What next?

[James Browning]

On 03/17/2024 at 2:00 PM PDT, Hal Murray via devel <devel at ntpsec.org> wrote:
> 
> Is anybody thinking about what we should be doing?
> 
> 
> Here is my list:
> 
> Port to Windows
> Does anybody know anything about Windows?
> Is there a decent POSIX environment?
> How well does waf work on Windows?
> We can get the magic code from ntp-classic.

I have forgotten almost everything about MS Windows. It claims to
have a POSIX environment, but it is not.

IIRC waf works on MS Windows; our main configuration does not so
much.

The portability shim should still be available at the
git-conversion tag, fitting it in will be annoying.

> I think we should split ntpd into several independant programs.
> More in another message.

I gave up on that notion; I lacked the patience to do it.

> I think we need a good SNTP client. Something like the old ntpdate.
> I'm looking for a clean example.
> This would be a good opportunity to experiment with Go and/or Rust.
> 
> Getting off the ground.
> There is a chicken-egg problem with getting started when using NTS. TLS
> needs the time to check certificates. I think we can do something like skip
> the date part of certificate checking, then come back and see if the
> certificates pass the date-check after we have a candidate date.

Dusting all the corners would be irritating.

> Alternate port for use with NTS.
> There is a lot of blocking/filtering on port 123. NTS-KE includes
> specifying the port to use. We should be able to listen on another port too.
> I haven't looked carefully. This feels like medium complexity.

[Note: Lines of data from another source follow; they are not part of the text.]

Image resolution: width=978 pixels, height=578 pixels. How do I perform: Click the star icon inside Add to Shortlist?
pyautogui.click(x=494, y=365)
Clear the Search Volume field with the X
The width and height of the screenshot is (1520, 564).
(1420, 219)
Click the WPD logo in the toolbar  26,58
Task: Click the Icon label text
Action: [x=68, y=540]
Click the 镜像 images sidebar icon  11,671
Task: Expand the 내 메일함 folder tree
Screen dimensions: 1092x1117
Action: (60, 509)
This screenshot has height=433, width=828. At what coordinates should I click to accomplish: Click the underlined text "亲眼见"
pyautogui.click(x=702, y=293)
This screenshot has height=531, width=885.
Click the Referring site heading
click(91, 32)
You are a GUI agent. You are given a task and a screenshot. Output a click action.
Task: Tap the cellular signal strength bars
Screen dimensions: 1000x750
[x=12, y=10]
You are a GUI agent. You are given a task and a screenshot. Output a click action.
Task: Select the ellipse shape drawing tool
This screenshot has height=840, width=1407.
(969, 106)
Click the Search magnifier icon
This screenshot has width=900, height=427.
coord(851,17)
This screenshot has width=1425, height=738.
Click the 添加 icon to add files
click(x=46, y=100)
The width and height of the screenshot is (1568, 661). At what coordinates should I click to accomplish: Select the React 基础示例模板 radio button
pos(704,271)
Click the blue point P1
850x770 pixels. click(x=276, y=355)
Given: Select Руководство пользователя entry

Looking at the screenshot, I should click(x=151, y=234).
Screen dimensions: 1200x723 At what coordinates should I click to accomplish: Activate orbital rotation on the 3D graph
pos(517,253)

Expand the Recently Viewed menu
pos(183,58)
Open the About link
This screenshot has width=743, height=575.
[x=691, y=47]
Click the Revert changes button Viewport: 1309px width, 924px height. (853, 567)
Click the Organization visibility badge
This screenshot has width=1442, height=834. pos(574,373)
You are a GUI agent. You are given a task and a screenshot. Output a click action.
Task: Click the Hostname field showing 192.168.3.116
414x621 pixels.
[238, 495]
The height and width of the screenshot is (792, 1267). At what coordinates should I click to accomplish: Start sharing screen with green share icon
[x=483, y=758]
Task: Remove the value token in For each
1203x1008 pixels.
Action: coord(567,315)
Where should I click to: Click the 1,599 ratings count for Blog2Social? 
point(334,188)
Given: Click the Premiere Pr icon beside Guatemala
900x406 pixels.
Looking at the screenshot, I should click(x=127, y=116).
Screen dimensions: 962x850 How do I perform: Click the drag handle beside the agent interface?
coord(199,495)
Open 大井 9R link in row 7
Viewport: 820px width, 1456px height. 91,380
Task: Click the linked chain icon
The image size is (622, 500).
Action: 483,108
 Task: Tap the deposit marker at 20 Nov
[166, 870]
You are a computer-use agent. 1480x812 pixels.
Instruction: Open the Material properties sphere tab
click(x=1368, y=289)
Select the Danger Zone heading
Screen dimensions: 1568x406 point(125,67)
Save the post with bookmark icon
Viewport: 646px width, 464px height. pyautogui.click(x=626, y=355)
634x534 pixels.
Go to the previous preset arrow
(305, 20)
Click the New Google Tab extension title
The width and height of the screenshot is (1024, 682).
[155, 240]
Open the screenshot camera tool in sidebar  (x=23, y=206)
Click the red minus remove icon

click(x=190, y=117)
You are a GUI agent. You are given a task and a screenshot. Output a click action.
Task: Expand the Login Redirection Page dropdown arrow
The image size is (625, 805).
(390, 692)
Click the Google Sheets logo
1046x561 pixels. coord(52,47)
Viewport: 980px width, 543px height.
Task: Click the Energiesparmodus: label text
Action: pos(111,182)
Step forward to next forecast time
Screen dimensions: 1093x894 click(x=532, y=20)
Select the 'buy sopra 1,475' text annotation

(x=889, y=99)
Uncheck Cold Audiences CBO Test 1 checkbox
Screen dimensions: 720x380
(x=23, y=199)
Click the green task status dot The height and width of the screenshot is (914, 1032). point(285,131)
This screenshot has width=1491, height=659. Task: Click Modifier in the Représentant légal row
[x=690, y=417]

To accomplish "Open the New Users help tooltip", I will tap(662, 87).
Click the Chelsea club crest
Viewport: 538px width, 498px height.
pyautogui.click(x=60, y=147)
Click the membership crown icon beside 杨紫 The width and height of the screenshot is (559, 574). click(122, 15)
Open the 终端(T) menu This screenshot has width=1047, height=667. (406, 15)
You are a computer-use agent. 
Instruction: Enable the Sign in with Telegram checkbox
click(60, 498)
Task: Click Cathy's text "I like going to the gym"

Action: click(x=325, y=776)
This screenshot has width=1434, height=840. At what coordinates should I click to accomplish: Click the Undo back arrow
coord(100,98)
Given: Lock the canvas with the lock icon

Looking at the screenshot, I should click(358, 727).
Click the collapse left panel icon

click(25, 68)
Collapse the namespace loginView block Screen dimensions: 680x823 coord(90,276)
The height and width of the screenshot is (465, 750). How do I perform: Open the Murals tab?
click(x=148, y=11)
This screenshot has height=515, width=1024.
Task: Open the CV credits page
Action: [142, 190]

Yeah, the IETF NTP WG shot down the notion of NTP alternative port.

...

> We should test the config file stuff to see that all the options at least get 
> past the parser.  Better would be to actually run the code.

I think somewhere in the middle might be a program that takes config
files and dumps them into some format that is easy to eyeball and
machine parse.

> We should check FIPS mode.  Do any of the CI options include FIPS?
> I got half way there by building OpenSSL to include FIPS mode but I haven't 
> made the config file to use it.

None of the CI runners support FIPS140-2 at the moment.
I don't know how to make them either.

> I'd like a script that checks the certificates.  When do they expire?

That sounds like a simple wrapper around 'openssl x509' would work. 

If OpenSSL does not work, you are probably looking at something much
heavier in the front.

> I'd like a script that finds out who signed a certificate and pokes around in 
> my local certificate collection and tells me a filename so I can add that to a 
> server line in the config file.  The idea is to make sure that we are using 
> the right root-cert rather than one from a CA that was arm twisted by your 
> local repressive govt or broken into by the KBG or NSA.

Perhaps we could call it cert-sweep and also dump the hash, notAfter
and other data from the certificates to standard out as well.